### Data for analysis
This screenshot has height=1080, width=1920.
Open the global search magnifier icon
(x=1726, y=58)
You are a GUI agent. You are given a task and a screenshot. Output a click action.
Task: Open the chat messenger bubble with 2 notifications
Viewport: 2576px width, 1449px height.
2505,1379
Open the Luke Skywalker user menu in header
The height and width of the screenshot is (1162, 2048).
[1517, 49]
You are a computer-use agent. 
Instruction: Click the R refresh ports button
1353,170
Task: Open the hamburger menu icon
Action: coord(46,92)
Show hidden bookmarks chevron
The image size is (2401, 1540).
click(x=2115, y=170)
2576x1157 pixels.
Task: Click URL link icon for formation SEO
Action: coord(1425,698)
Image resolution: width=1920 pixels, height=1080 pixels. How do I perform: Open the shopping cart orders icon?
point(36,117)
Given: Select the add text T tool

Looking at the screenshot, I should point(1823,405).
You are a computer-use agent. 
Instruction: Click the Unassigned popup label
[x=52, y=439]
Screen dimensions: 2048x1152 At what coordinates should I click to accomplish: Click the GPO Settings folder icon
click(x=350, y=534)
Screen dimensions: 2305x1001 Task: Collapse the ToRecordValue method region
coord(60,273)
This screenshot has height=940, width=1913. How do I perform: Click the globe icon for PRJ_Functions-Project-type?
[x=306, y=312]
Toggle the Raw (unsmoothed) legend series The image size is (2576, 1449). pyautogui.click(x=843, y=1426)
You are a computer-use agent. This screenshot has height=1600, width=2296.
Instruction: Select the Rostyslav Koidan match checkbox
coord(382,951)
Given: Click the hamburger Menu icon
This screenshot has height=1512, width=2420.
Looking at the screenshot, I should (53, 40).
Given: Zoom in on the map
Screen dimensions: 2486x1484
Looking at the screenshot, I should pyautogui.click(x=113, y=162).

### Assignment
For this exercise, restate each of the entries without any deviation.

### Response
This screenshot has height=1080, width=1920.
Open the global search magnifier icon
(x=1726, y=58)
You are a GUI agent. You are given a task and a screenshot. Output a click action.
Task: Open the chat messenger bubble with 2 notifications
Viewport: 2576px width, 1449px height.
2505,1379
Open the Luke Skywalker user menu in header
The height and width of the screenshot is (1162, 2048).
[1517, 49]
You are a computer-use agent. 
Instruction: Click the R refresh ports button
1353,170
Task: Open the hamburger menu icon
Action: coord(46,92)
Show hidden bookmarks chevron
The image size is (2401, 1540).
click(x=2115, y=170)
2576x1157 pixels.
Task: Click URL link icon for formation SEO
Action: coord(1425,698)
Image resolution: width=1920 pixels, height=1080 pixels. How do I perform: Open the shopping cart orders icon?
point(36,117)
Given: Select the add text T tool

Looking at the screenshot, I should point(1823,405).
You are a computer-use agent. 
Instruction: Click the Unassigned popup label
[x=52, y=439]
Screen dimensions: 2048x1152 At what coordinates should I click to accomplish: Click the GPO Settings folder icon
click(x=350, y=534)
Screen dimensions: 2305x1001 Task: Collapse the ToRecordValue method region
coord(60,273)
This screenshot has height=940, width=1913. How do I perform: Click the globe icon for PRJ_Functions-Project-type?
[x=306, y=312]
Toggle the Raw (unsmoothed) legend series The image size is (2576, 1449). pyautogui.click(x=843, y=1426)
You are a computer-use agent. This screenshot has height=1600, width=2296.
Instruction: Select the Rostyslav Koidan match checkbox
coord(382,951)
Given: Click the hamburger Menu icon
This screenshot has height=1512, width=2420.
Looking at the screenshot, I should (53, 40).
Given: Zoom in on the map
Screen dimensions: 2486x1484
Looking at the screenshot, I should pyautogui.click(x=113, y=162).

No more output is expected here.